Ambrozine Heron and her daughter Paulette Chambers, 49, were caught with a car full of the Class A drug as they tried to drive through Dover ferry port.

The pair made 14 trips to the continent to collect their shipments from Holland and would fool customs officials by using the ailing granny as a cover for their smuggling.

But the family business came unstuck when Heron's Nissan Pathfinder was stopped at Dover by customs who discovered 40 food tins containing the pure cocaine.

The mother and daughter also conned London taxi driver Edmund Anderson, 47, into driving them on the drug runs.

 

He was acquitted of any involvement in the smuggling by a jury at Canterbury Crown Court.

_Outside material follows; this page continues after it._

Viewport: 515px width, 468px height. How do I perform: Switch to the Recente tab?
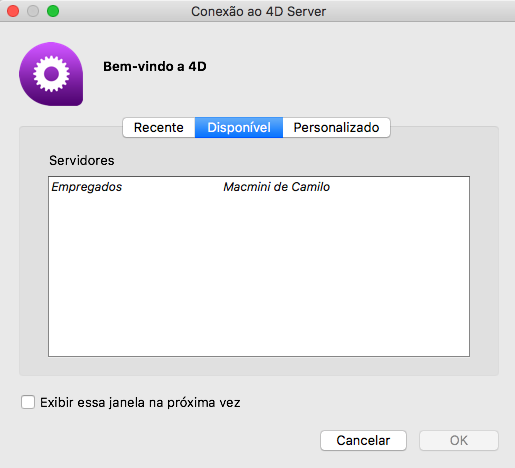tap(159, 127)
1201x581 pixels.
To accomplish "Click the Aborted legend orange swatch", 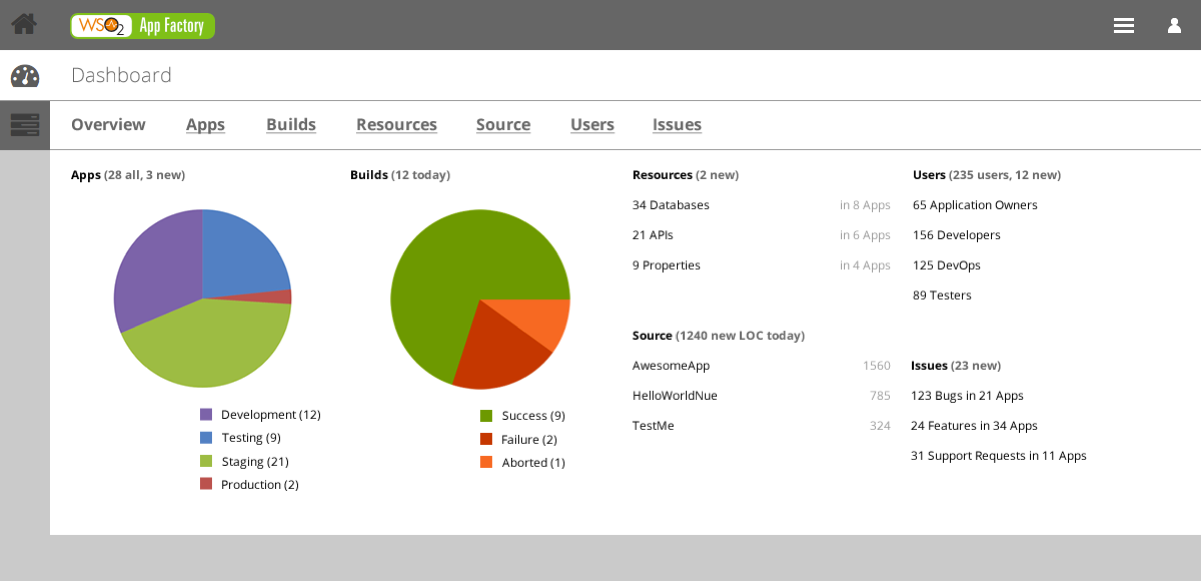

Heron, from Smethwick, West Midlands, now faces a lengthy prison sentence after being found guilty of the importation of Class A drugs.

 

Her daughter had already admitted her part in the smuggling operation. Both women will be sentenced on October 6.

Heron had initially claimed her daughter was having an affair with Mr Anderson, claims which he vehemently denied.

 

The cabbie told the court he had no idea what went on after dropping the pair off at a flat in Almera, near Amsterdam.

 

Heron, who suffers from asthma, diabetes and arthritis, was stopped at Dover by customs officers already suspicious because of the high number of trips the Pathfinder had made to the continent since October 2007.

Sniffer dogs soon homed in on two shopping bags on the back row of seats and investigators found 40 tins of palm oil which contained the drugs worth just over GBP 1 million.

When questioned by police, Heron denied drug smuggling said: 'I don't know anything about that.

'I just went with my daughter. I didn't ask any questions because I'm not a nosy person.

'I don't smoke or drink. What am I doing with drugs?'

 

Heron had lived in the Midlands since her arrival from Jamaica in 1949 - and had never been in trouble with the police previously.